> **Data extract**
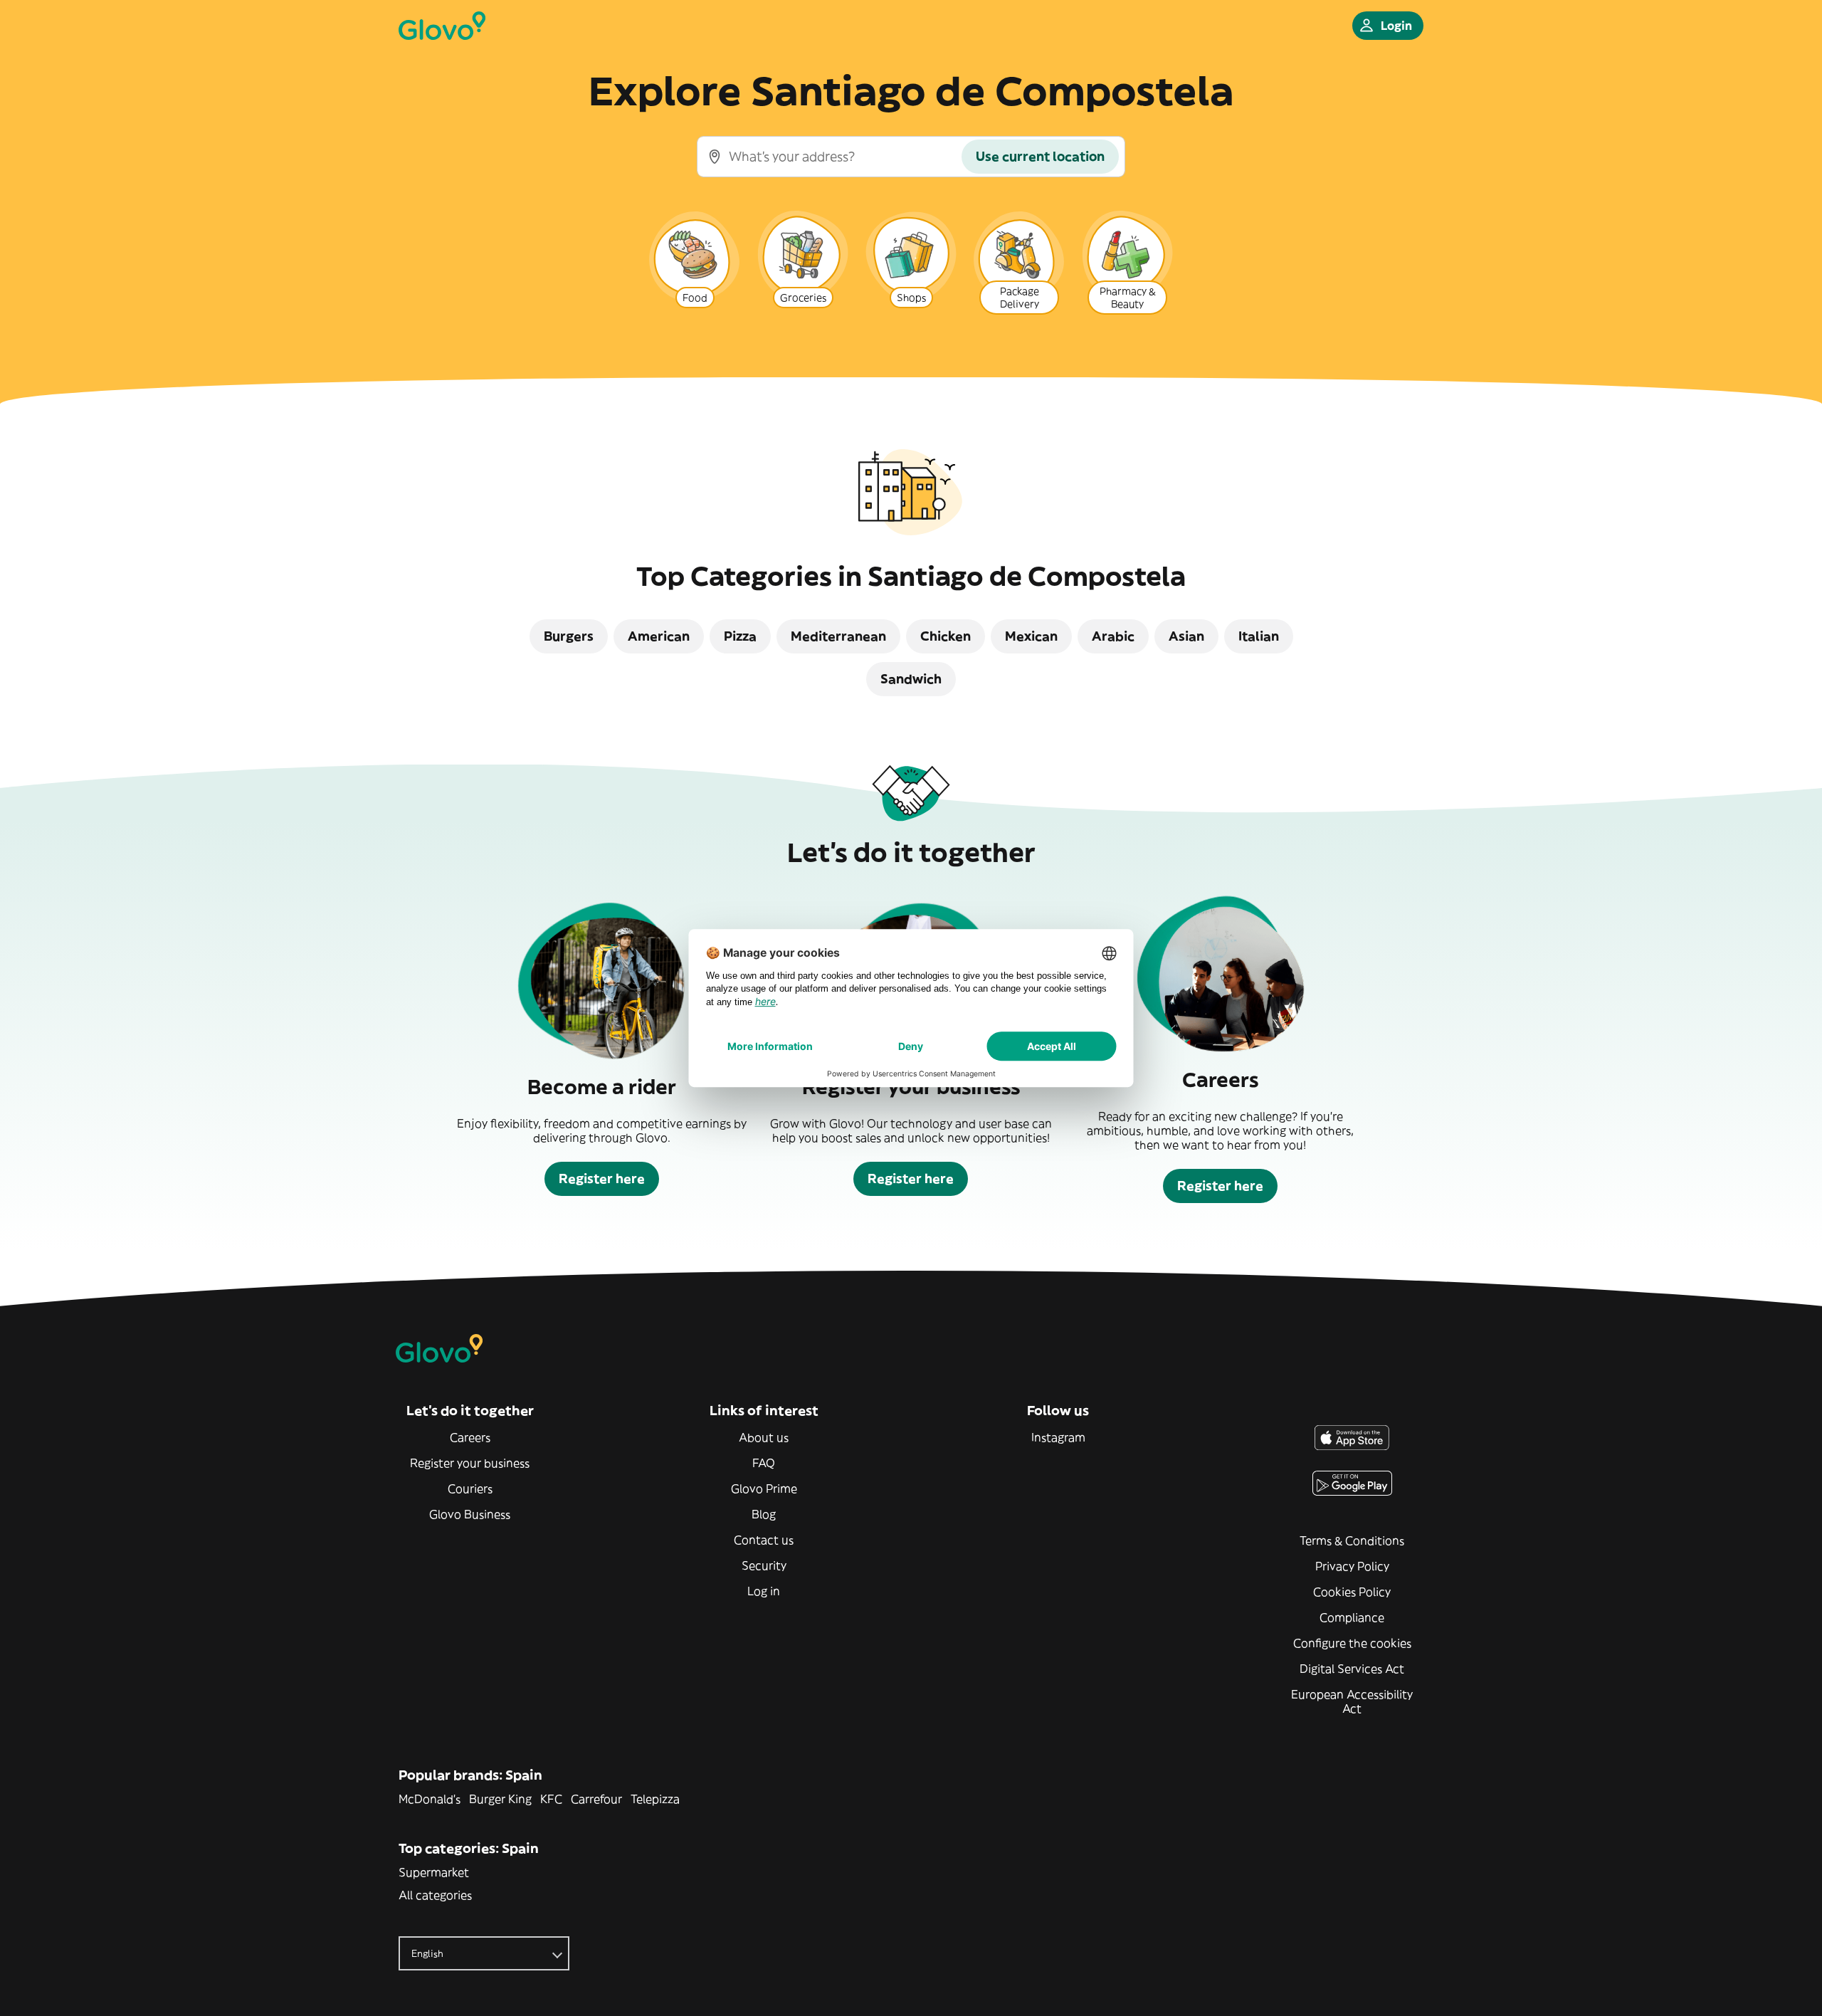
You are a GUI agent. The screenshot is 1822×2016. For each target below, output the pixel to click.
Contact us (764, 1540)
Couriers (470, 1488)
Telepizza (655, 1799)
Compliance (1352, 1617)
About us (764, 1437)
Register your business (470, 1463)
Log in (763, 1591)
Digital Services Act (1352, 1668)
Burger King (500, 1799)
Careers (470, 1437)
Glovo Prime (764, 1488)
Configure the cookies (1352, 1643)
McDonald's (429, 1799)
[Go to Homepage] (442, 25)
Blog (764, 1514)
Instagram (1058, 1437)
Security (764, 1565)
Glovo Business (469, 1514)
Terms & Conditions (1352, 1540)
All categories (435, 1895)
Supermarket (434, 1872)
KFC (551, 1799)
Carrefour (596, 1799)
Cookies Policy (1352, 1592)
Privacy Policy (1352, 1566)
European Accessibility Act (1352, 1701)
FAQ (763, 1463)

> **Activity**
Output the material above exactly as written and drop any images it holds.

> **Result of the exercise**
You are a GUI agent. The screenshot is 1822×2016. For each target below, output the pixel to click.
Contact us (764, 1540)
Couriers (470, 1488)
Telepizza (655, 1799)
Compliance (1352, 1617)
About us (764, 1437)
Register your business (470, 1463)
Log in (763, 1591)
Digital Services Act (1352, 1668)
Burger King (500, 1799)
Careers (470, 1437)
Glovo Prime (764, 1488)
Configure the cookies (1352, 1643)
McDonald's (429, 1799)
[Go to Homepage] (442, 25)
Blog (764, 1514)
Instagram (1058, 1437)
Security (764, 1565)
Glovo Business (469, 1514)
Terms & Conditions (1352, 1540)
All categories (435, 1895)
Supermarket (434, 1872)
KFC (551, 1799)
Carrefour (596, 1799)
Cookies Policy (1352, 1592)
Privacy Policy (1352, 1566)
European Accessibility Act (1352, 1701)
FAQ (763, 1463)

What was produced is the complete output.